2026-06-30 九州大学
自己修復型スマートハイドロゲルとpHで変わる食品鮮度リアルタイム可視化センサー (出典:Meng et al., Chemical Engineering Journal (2026), CC BY 4.0)
<関連情報>
- https://www.kyushu-u.ac.jp/ja/researches/view/1510
- https://www.sciencedirect.com/science/article/pii/S1385894726042257
食品の保存と鮮度モニタリングのための、アントシアニン固定化金属有機構造体を組み込んだ自己修復性セルロース系ハイドロゲルスマートパッケージ Self-healing cellulose-based hydrogel smart packaging embedded with anthocyanin-immobilized metal–organic frameworks for food preservation and freshness monitoring
Fanze Meng, Xirui Yan, Shinobu Yasuo, Tiantian Ma, Jiao Zeng, Donghui Luo, Tran Thi Van, Reshaka Kavindi Malawara Arachchige, Laras Putri Wigati, Phuong Thi Hang Nguyen, Ata Aditya Wardana, Fumina Tanaka, Fumihiko Tanaka
Chemical Engineering Journal Available online: 28 April 2026
DOI:https://doi.org/10.1016/j.cej.2026.176764
Highlights
- Anthocyanin-Immobilized UiO66-NH2 stabilizes color and reinforces hydrogel strength.
- Dynamic hydrogen bonds and borate ester linkages enable rapid self-healing.
- Hydrogel shows antibacterial antioxidant activity and high cell viability.
- Ammonia responsive color change allows real time pork quality monitoring.
- Color difference correlates with freshness indices and extends shelf life by 12 h.
Abstract
Free anthocyanins are highly susceptible to environmental degradation, which limits their application in intelligent food-packaging materials.

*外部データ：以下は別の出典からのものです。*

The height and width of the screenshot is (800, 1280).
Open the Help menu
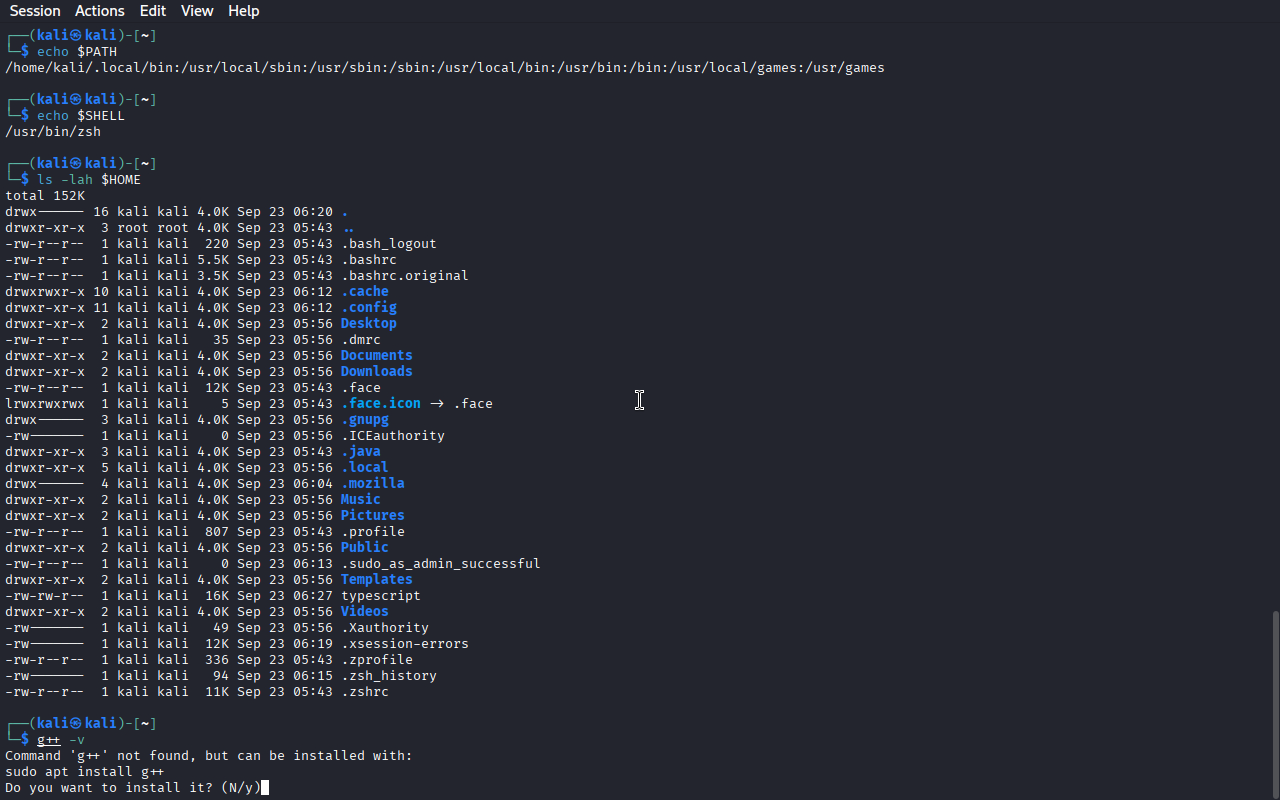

In this study, anthocyanins were immobilized onto UiO66-NH2 and further incorporated into a cellulose nanofiber/poly (vinyl alcohol)/borax matrix via a one-step method to fabricate a self-healing hydrogel for pork freshness monitoring. Microstructural and physicochemical analyses suggested the successful formation of Ant@UiO66-NH2, in which anthocyanin immobilization was mediated by hydrogen bonding, π-π interactions, and weak coordination, thereby facilitating its stable incorporation into the hydrogel network. UiO66-NH2 also improved anthocyanin stability, while the self-healing behavior mainly originated from dynamic borate-diol linkages and reversible intermolecular interactions. With increasing Ant@UiO66-NH2 content, the tensile strength of the hydrogel increased by up to 53.12% compared with the control, while cell viability remained above 98%, indicating good cytocompatibility. The resulting hydrogels exhibited distinct pH- and ammonia-responsive color changes. During pork storage at 20 °C, the optimized hydrogel extended shelf life by approximately 12 h relative to the control. Moreover, the ΔE value of CPBA@U200 showed strong correlations with pork pH, total volatile basic nitrogen, and total viable counts (R2 > 0.90). Combined with CIE color-space quantification, CPBA@U100 exhibited improved color discrimination compared with the unmodified CPBA hydrogel, allowing for continuous monitoring of pork freshness throughout storage. Overall, this study provides an effective strategy for constructing multifunctional smart hydrogels with integrated self-healing, stabilization, and freshness-sensing properties.